- [Exercise] Locate each line below that includes "agent" and reproduce it.

Stored records
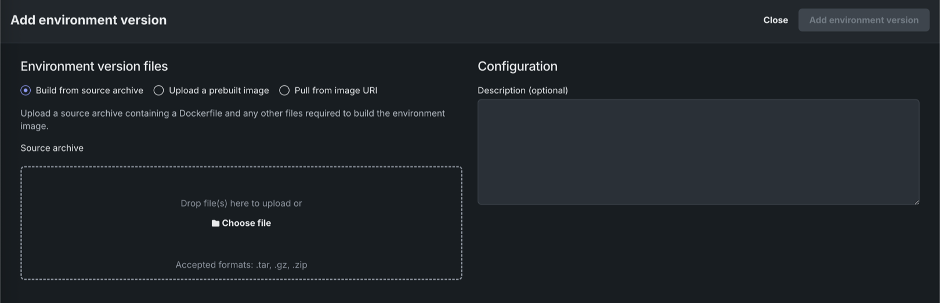Click the Environment version files heading
The width and height of the screenshot is (940, 303).
tap(94, 67)
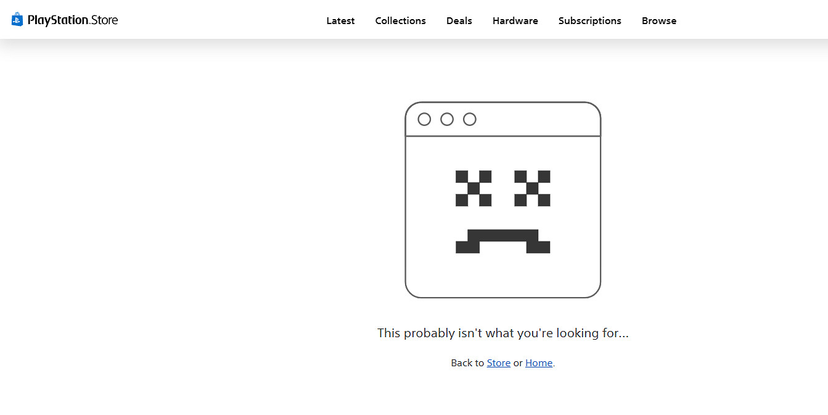This screenshot has height=415, width=828.
Task: Click the right pixelated X eye
Action: (x=532, y=188)
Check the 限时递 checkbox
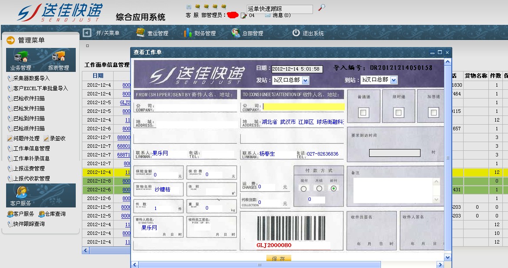The height and width of the screenshot is (268, 508). click(x=398, y=112)
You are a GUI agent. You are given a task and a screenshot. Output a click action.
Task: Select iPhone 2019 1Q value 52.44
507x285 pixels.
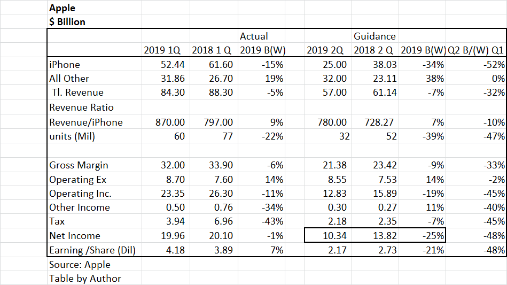(166, 64)
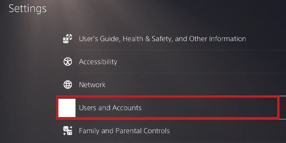
Task: Select the Family and Parental Controls text
Action: (124, 131)
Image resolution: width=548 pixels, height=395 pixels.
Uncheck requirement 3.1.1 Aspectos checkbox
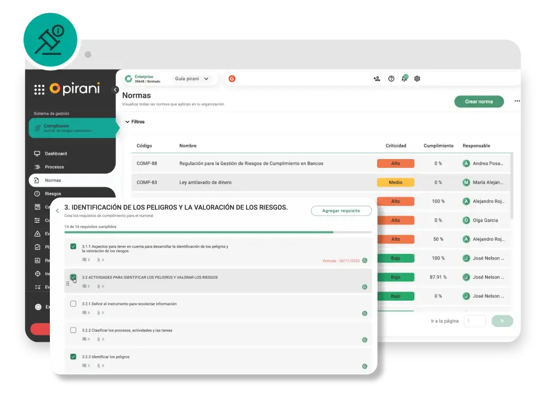pos(73,247)
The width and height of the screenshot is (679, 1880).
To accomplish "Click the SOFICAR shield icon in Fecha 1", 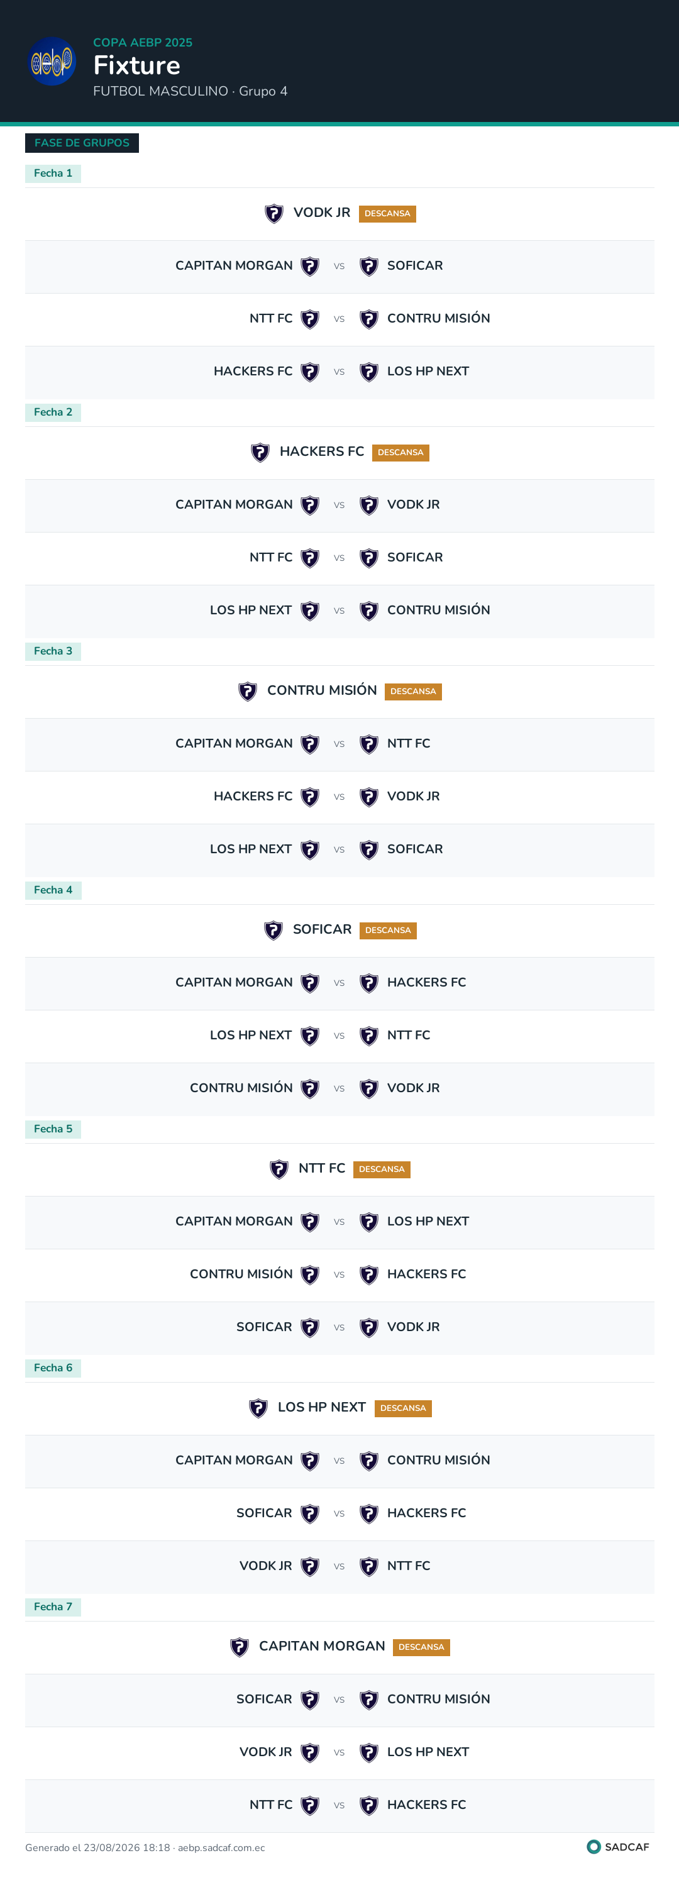I will click(x=369, y=266).
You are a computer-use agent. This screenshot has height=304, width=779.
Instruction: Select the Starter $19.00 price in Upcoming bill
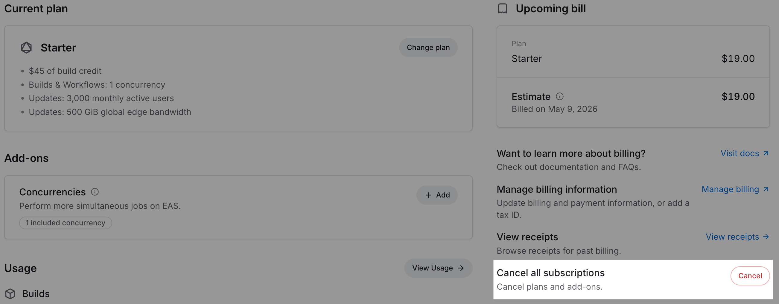tap(738, 59)
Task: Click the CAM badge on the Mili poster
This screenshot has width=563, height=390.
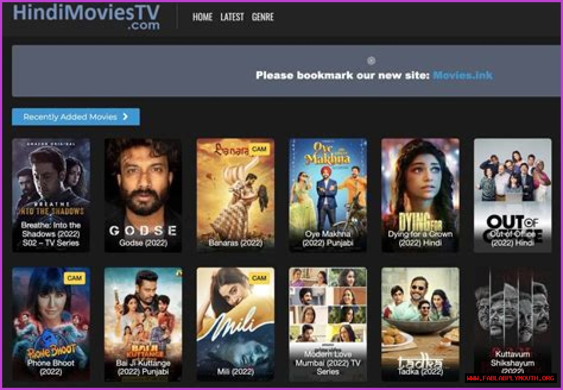Action: pos(259,278)
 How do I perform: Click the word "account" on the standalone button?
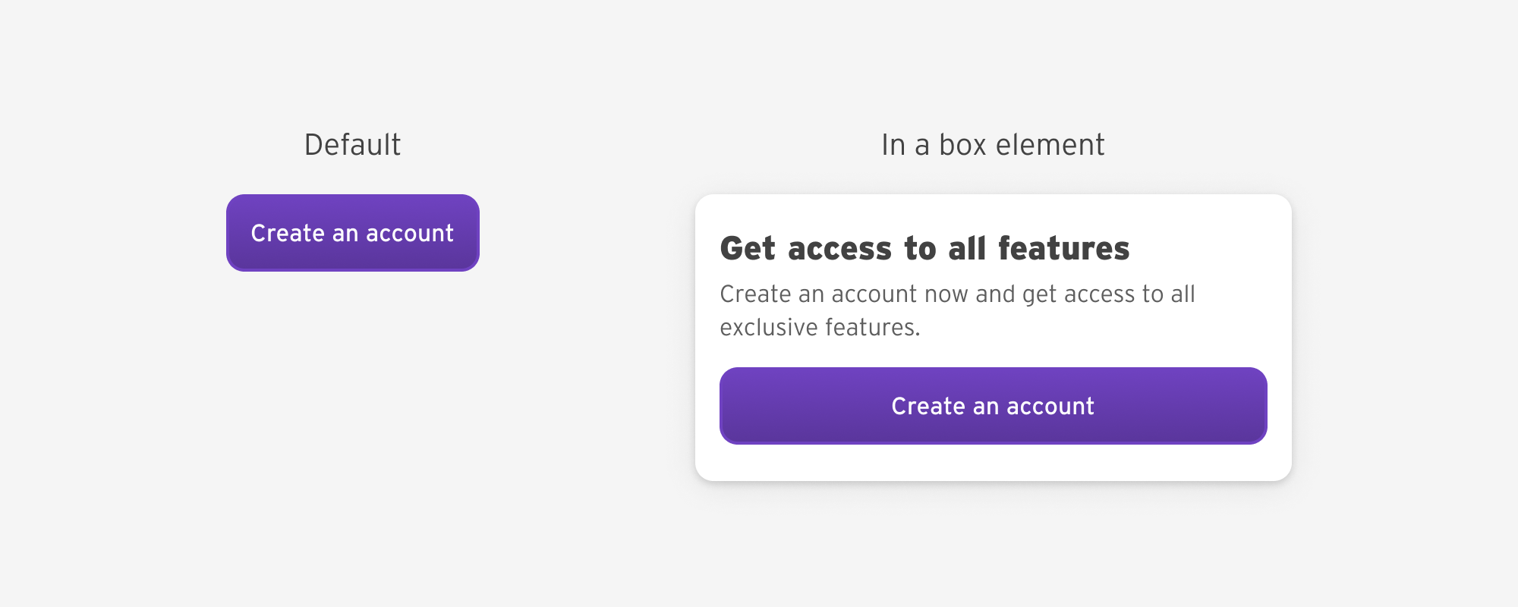point(410,233)
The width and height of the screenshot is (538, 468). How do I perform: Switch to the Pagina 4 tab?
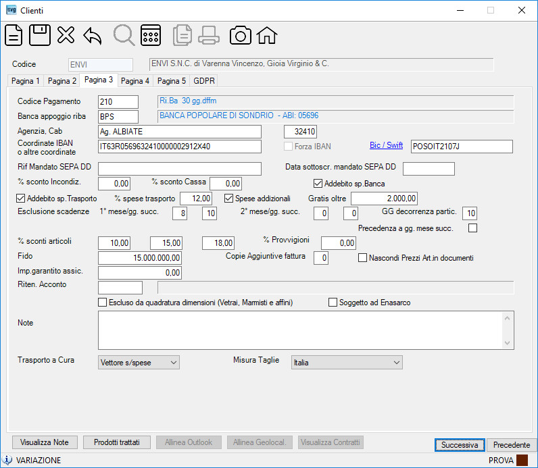[x=135, y=81]
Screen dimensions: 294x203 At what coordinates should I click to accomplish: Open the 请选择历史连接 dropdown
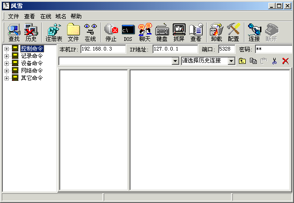(231, 61)
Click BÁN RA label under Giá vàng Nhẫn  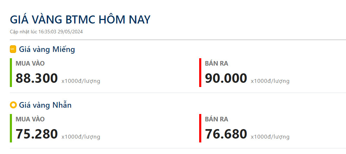[x=216, y=119]
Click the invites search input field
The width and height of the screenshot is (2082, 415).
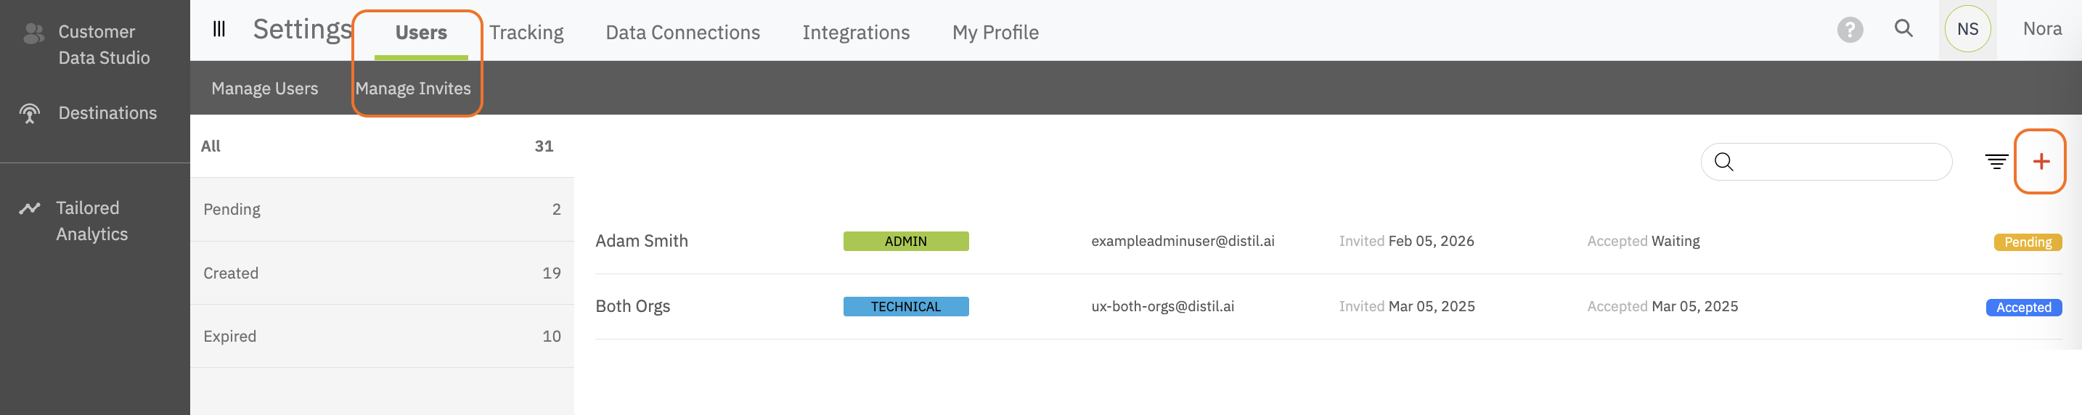(x=1839, y=162)
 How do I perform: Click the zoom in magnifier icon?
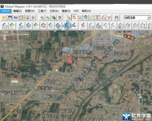coord(42,18)
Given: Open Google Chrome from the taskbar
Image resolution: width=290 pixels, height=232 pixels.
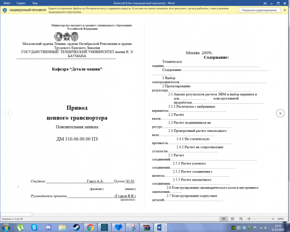Looking at the screenshot, I should (x=90, y=227).
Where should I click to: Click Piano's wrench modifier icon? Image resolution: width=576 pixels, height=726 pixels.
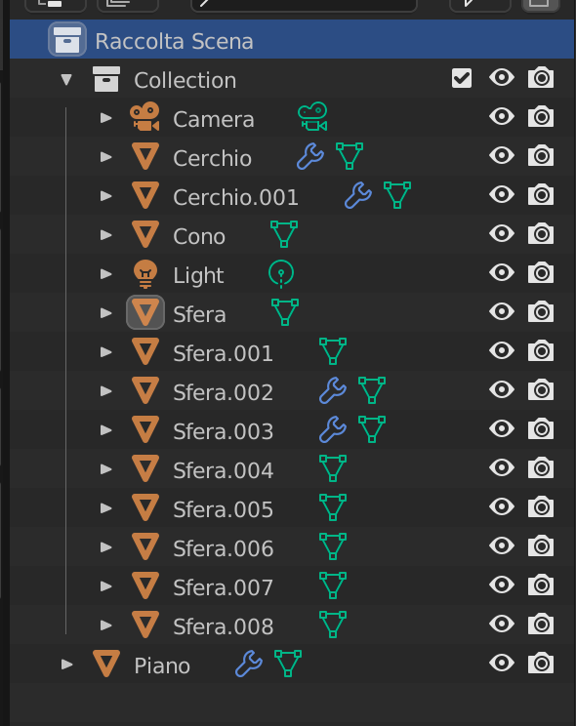pyautogui.click(x=249, y=664)
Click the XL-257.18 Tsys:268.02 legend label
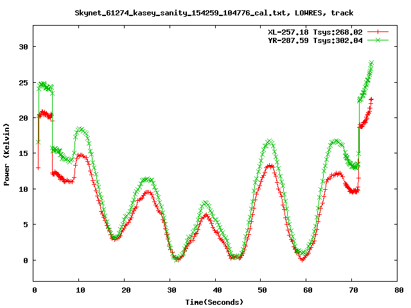The image size is (411, 308). point(315,32)
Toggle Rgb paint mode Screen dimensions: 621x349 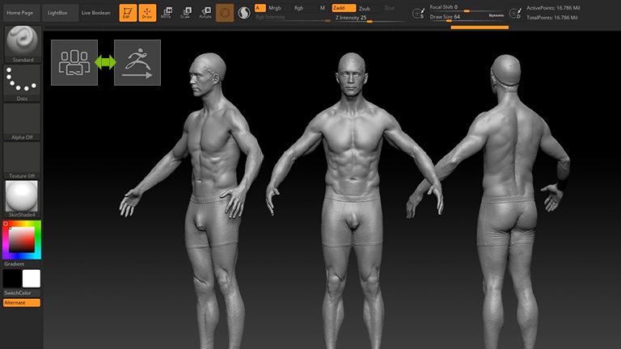coord(298,7)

- [Answer section]
You are a GUI agent. You are given a task and a screenshot. Output a click action.
You are a computer-use agent. This screenshot has height=304, width=779.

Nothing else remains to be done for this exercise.